Foreign Exchange (FX)
Benefits of Forex Trading
Individual investors now have the opportunity to trade the largest, most liquid financial market in the world and potentially enjoy any financial advantages. People all around the world are discovering the many advantages of trading the Forex market as a business. Here are just a few:
24 Hr Access
The Forex market never sleeps. It opens every Sunday at 4PM EST and runs continuously through Friday 4PM EST. The whole world participates in this market. When we are going to sleep, Sydney and Hong Kong are waking up, then Frankfurt, London and back to New York. This is ideal for the individual who wants to trade the Forex market part-time because they can choose when they want to take advantage of profitable market conditions according to their specific level of risk.
Liquidity
With potentially $3.2 trillion changing hands every day, the Forex market is extremely liquid. Whether it's 6PM or 6AM, somewhere in the world there are always buyers and sellers actively trading foreign currencies. With the click of a mouse you can buy or sell. All trades settle in cash.
Leverage
Forex investors are able to trade foreign currencies on a highly leveraged basis - up to 400 times their investment. For example, an investment of $300 would allow a trader to control up to $120,000 of any particular currency. Leverage gives the trader the potential to rapidly increase the size of his account but the high degree of leverage that is often obtainable in Forex trading can also work against you as well as for you. The use of such high leverage may lead to large losses as well as gains-trade at your own risk.

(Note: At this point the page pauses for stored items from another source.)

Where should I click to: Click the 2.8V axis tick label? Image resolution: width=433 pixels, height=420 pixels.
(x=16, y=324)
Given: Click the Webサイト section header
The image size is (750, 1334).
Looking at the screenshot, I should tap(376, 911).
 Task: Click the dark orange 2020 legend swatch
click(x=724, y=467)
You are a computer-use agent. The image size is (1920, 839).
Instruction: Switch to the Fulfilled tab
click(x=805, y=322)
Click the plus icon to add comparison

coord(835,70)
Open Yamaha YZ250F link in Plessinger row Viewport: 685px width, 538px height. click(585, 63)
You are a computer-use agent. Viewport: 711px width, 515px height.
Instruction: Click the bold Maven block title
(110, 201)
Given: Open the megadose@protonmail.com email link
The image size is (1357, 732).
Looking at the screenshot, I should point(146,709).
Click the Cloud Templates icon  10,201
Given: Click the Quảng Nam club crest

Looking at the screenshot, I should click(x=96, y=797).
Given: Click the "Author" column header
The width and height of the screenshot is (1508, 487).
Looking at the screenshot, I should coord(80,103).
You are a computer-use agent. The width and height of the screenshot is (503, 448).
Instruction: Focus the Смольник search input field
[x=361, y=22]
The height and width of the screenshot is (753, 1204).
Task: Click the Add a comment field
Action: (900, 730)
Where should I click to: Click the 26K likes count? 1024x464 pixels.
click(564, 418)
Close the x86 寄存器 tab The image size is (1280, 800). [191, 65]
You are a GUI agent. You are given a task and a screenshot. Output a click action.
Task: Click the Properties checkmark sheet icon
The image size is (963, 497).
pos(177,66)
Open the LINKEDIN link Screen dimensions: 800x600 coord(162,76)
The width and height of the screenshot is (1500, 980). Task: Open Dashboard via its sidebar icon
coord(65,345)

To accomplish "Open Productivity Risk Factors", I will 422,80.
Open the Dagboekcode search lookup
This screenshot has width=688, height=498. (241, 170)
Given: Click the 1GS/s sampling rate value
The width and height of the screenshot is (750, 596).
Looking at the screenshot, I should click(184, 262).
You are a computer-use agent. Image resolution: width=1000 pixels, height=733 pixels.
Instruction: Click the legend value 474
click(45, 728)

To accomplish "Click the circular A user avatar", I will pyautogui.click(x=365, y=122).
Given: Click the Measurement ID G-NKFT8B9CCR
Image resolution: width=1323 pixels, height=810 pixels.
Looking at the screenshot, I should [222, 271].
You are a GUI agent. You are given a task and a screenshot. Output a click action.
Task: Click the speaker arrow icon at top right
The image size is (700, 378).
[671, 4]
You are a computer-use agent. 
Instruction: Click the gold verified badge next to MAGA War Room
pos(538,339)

Opportunity in both rising and falling markets
Currencies trade in pairs; a country's currency has value only relative to the currency of another country. The most popular currency pair is the EUR/USD pair. When you go long (buy) the EUR/USD pair, you are buying the Euro and simultaneously selling the US Dollar. When you go short (sell) the EUR/USD pair, you are selling the Euro and simultaneously buying the US Dollar. If you begin your trade by buying the EUR/USD pair, you close out your trade by selling the EUR/USD pair and vice-versa. It is just as simple mechanically to trade by shorting a currency pair as it is going long so you can profit or lose in both rising and falling markets.
Low Transaction Cost
It is much more cost-efficient to trade the Forex market than other markets. There are no brokerage commission fees in the Forex market. The only fee is the spread which is the difference between the bid and asked price for the currency pair. The spread cost can be as low as 1-2 pips.